北海道の大学の体育学部4年にして、陸上部の長距離走選手の北野優二(草彅剛)は、自ら愛用するシューズの販売元で国内最大手のスポーツ用具メーカー「ライテックス」の入社試験のため上京する。

しかし“いい人”であることが災いし、困っている人に出会う度に助けることで、面接に遅刻し、人事部長に呆れられる。ところが意外にも内定を勝ち取り、憧れの会社に採用される。

だが優二は、新入社員を代表してのスピーチ、いきなりで社長に苦言を呈し、周囲を凍り付かせる。その後、様々な部署を異動することになった優二は、反感を持たれたり、時には疎まれ、嫌がらせを受けながらも、持ち前の人の“いいひと”な性格で周囲の心を動かしていく。

【注目ポイント】

当時SMAPの一員だった草彅剛が、単独で連ドラ初主演となった本作。

初回放送の視聴率は24.6%、平均視聴率でも20.4%を記録し、エンディングテーマとして採用された、山崎まさよしによる楽曲をSMAPがカバーした「セロリ」は73.2万枚の大ヒットを記録。DVDもセールスを伸ばし、表面的には大成功したドラマだった。

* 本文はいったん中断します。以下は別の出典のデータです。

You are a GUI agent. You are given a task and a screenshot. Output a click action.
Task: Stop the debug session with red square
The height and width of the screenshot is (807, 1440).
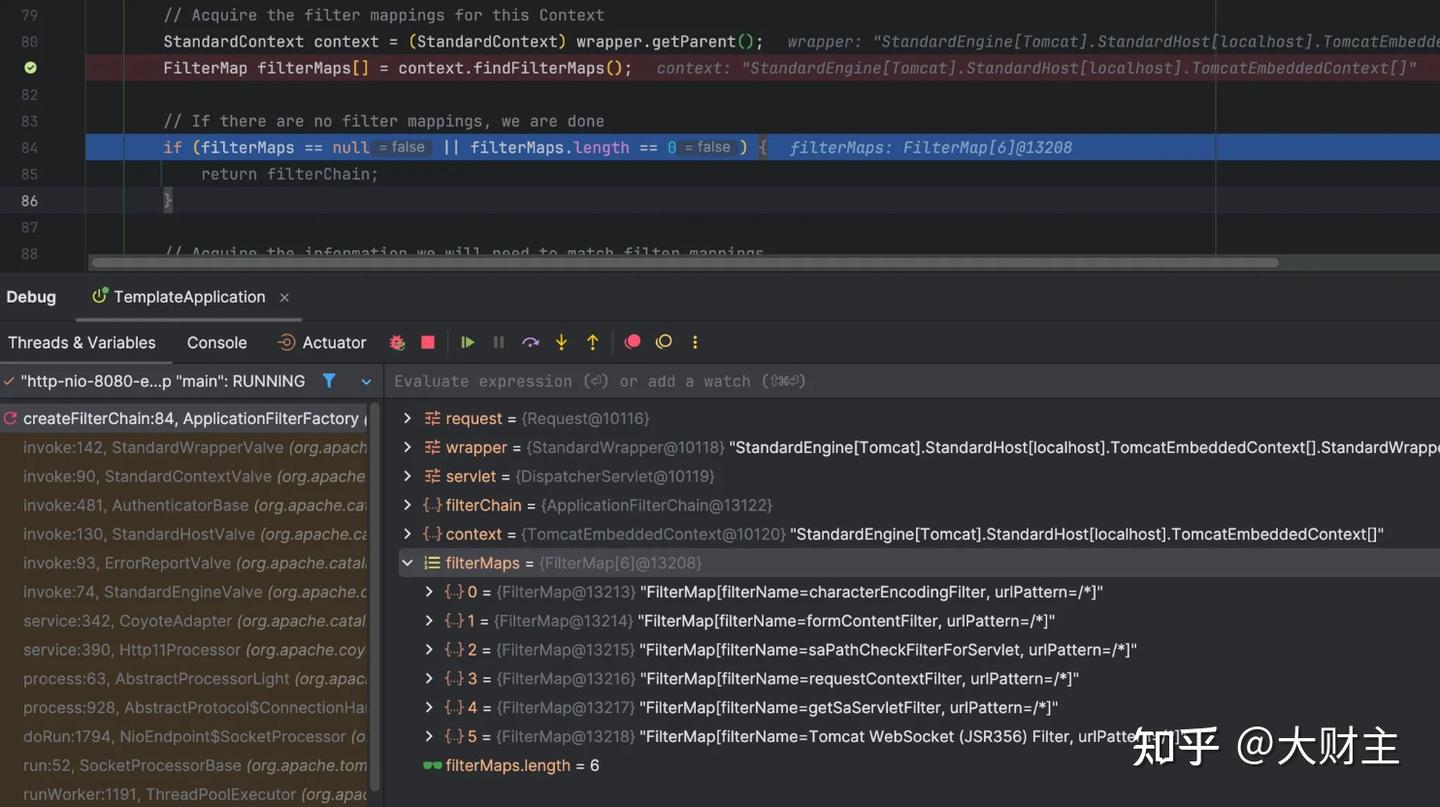point(428,342)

しかし、その裏で初回放送を見た原作者の高橋しんは激怒していた。ドラマ化にあたって出した条件は「優二と、その彼女の桜妙子(菅野美穂)のキャラクターを変えないこと」だったにも関わらず、約束は反故にされ、原作とはかけ離れたものになってしまっていた。

これに対して高橋は「原作」という言葉を使うことを許さず、「原案」に変更させ、果ては「ビッグコミックスピリッツ」での連載を休止してしまう。

高橋は単行本最終巻のあとがきで、ドラマが連載終了の原因であると明言。草彅の出世作となった作品だが、後味の悪さを残した。

原作マンガを大きくアレンジしたドラマがヒットするケースはよくあるものの、原作者が連載を終了させるまでに至ることは稀だ。マンガをドラマ化する難しさを示したエピソードとなってしまった。